N.Y. minister combats negative rap lyrics - Rev. Calvin Butts III
National Catholic Reporter, May 21, 1993 by Pat Lefevere
TENAFLY, N.J. - Reaction has been swift and supportive to a New York minister's charge that certain rap artists negatively influence black youth by glamorizing sex, misogyny and violence.
Since the Rev. Calvin Butts III, pastor of Abyssinian Baptist Church, Harlem, launched his drive against rap artists 2 Live Crew, Apache, Scarface and N.W.A on May 7, he has been flooded with telephone calls offering support.
Many callers intend to bring tapes, videos and compact discs of the above-named artists to his church at 10 a.m. on June 1. Butts has promised to have a steamroller outside for a "symbolic crushing-out of these negative words and images that are eroding the moral fabric of our community."
Butts sees a "direct relationship" between sexually explicit rap lyrics and teen pregnancies. The minister, who has previously protested cigarette and liquor marketing strategies in African-American areas of the city, said that gun-toting black youths have taken their cue from rap videos, believing that they are combating oppression when they have no real understanding of what constitutes "revolution."
Blacks must not permit their children's values to be corroded by other blacks who often call one another "niggers," refer to women as "bitches" and glorify problem-solving with guns, he said.

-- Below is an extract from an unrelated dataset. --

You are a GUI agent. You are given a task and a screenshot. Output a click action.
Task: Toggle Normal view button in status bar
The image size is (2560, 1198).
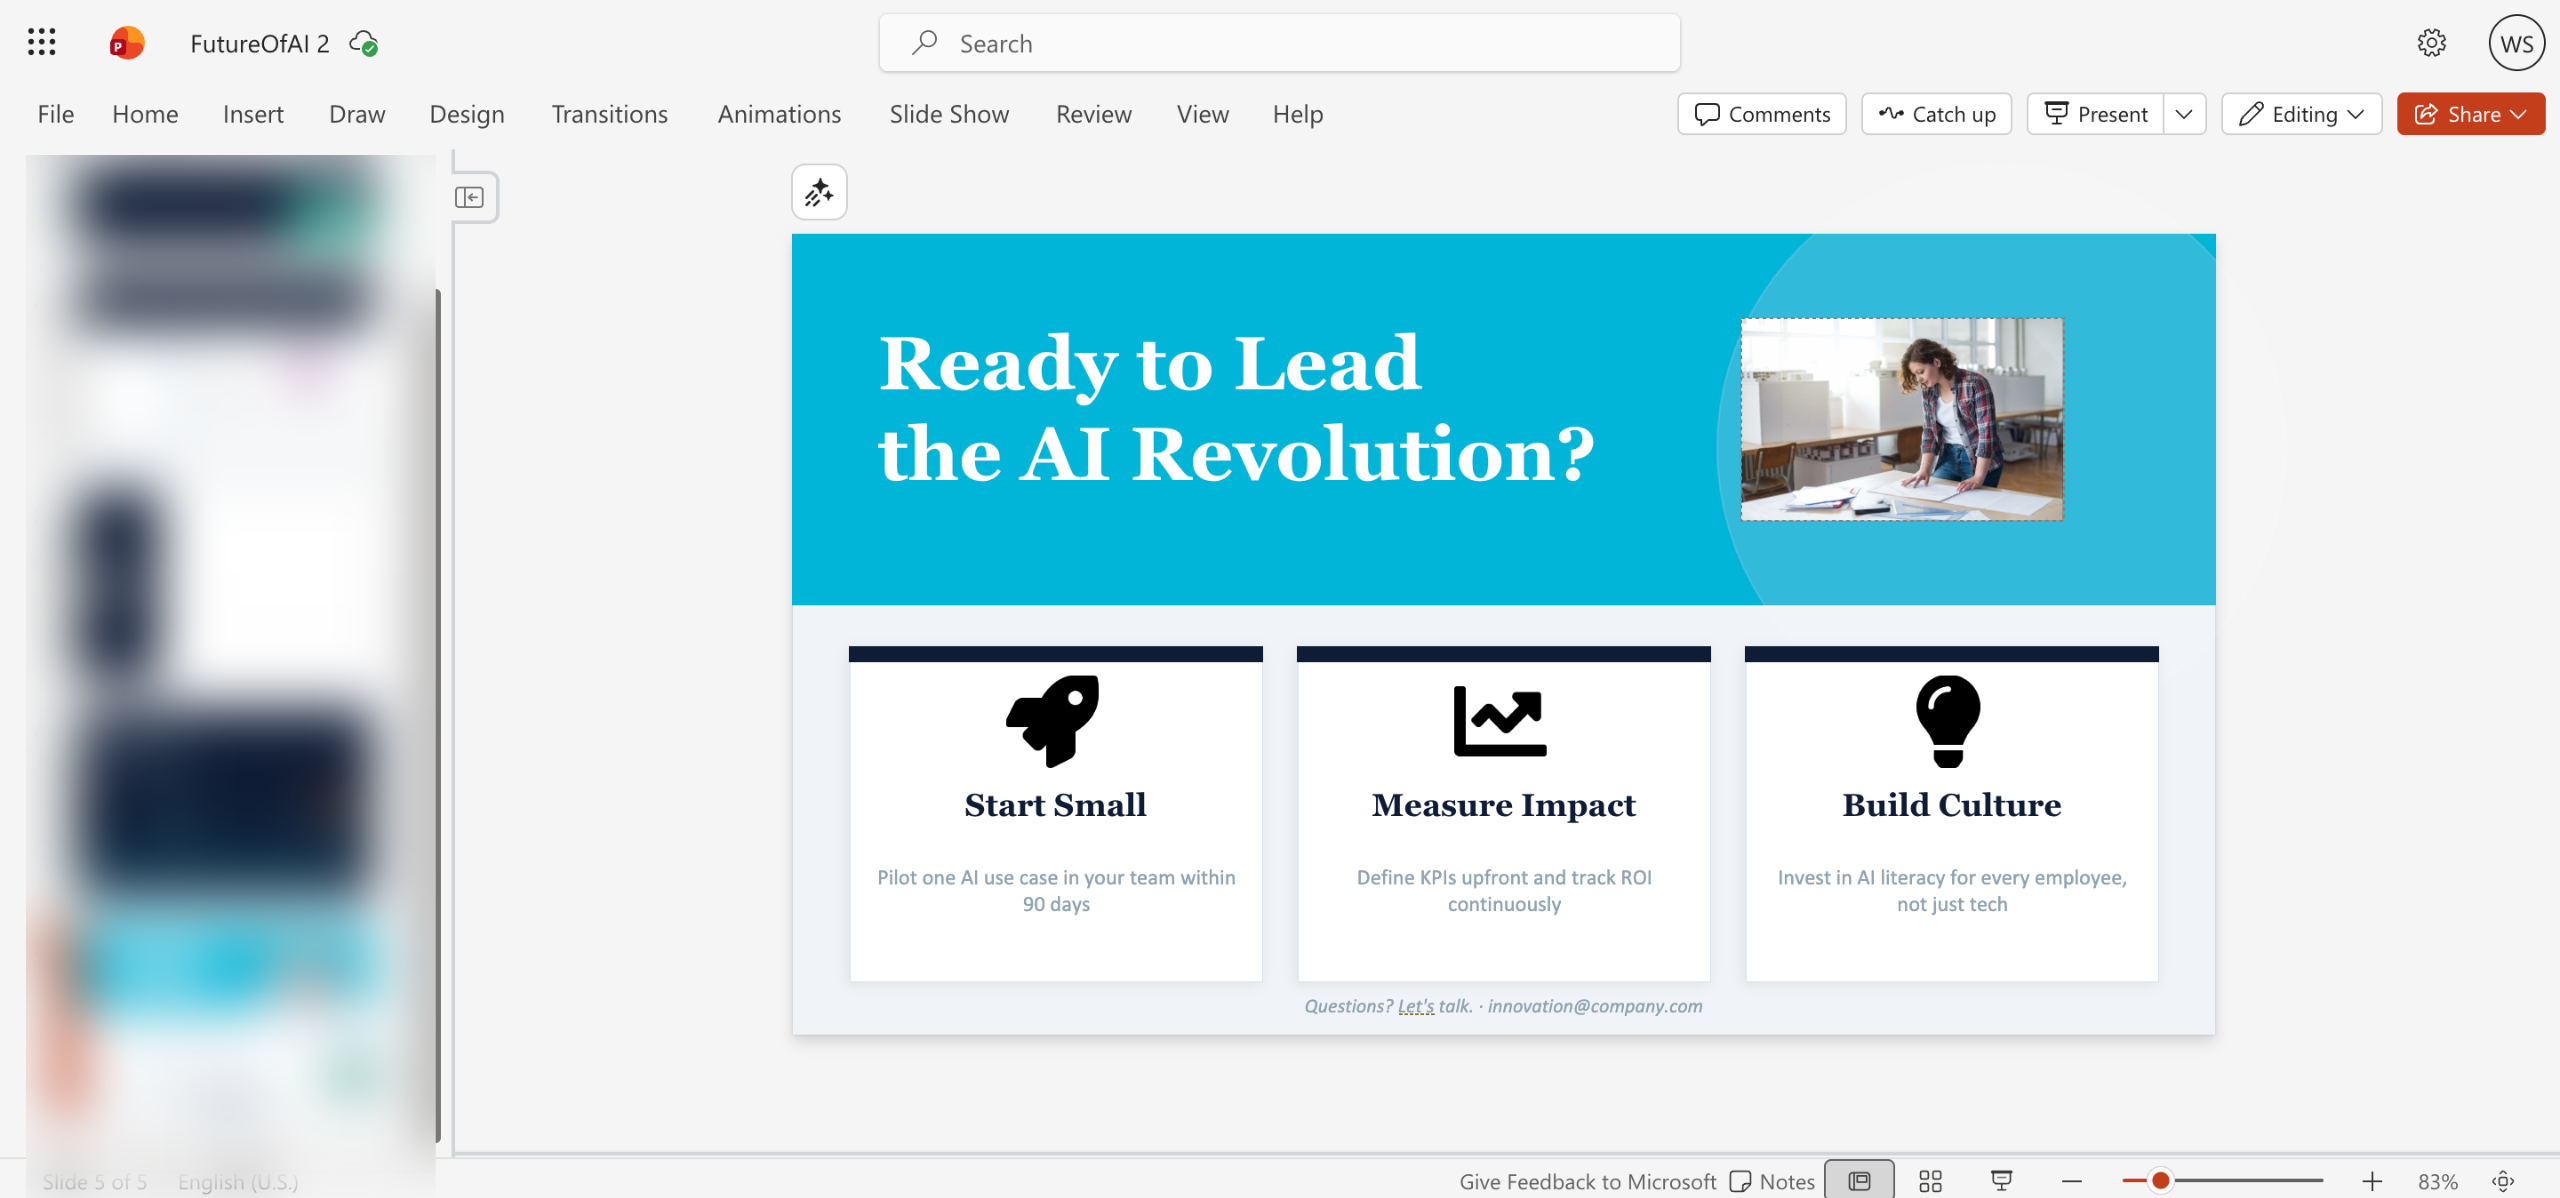click(1859, 1181)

Rosalyn Ferguson, who directs youth services for the Brooklyn diocese, backs Butts' objective, saying that many Catholic are concerned by the negative messages propagated by certain rappers. "The lyrics go against our Afro-centrist principles," she said, noting that they convey that "life, women and children are unimportant."
Ferguson, an African-American and mother of teenage children, likes rap in general and called its creative, speak-song poetry a complex, cultural expression. However, she noted that groups like those cited by Butts "perpetuate wrong notions" and "confuse" black youths by their audacious gestures and "sensationalizing of taboo words." Many youths use these "maladoptive cultural attributes" to express their own rage - the most common way being the use of threatening behavior around other youths.
"Butts is on the right track" in trying to point out the negativity and "false sense of power" conveyed by some rap music, she said. "His is not a censorship agenda; it's an effort to get people to think."
Does good rap exist? "Absolutely," Ferguson said, pointing to a special tape composed by a former Brooklyn Catholic Charities worker that has been used by the diocese to promote racial harmony. She also cited Arrested Development's rap song about a homeless man, which she said delivers a positive message and also devotes a percentage of its earnings to aid the homeless.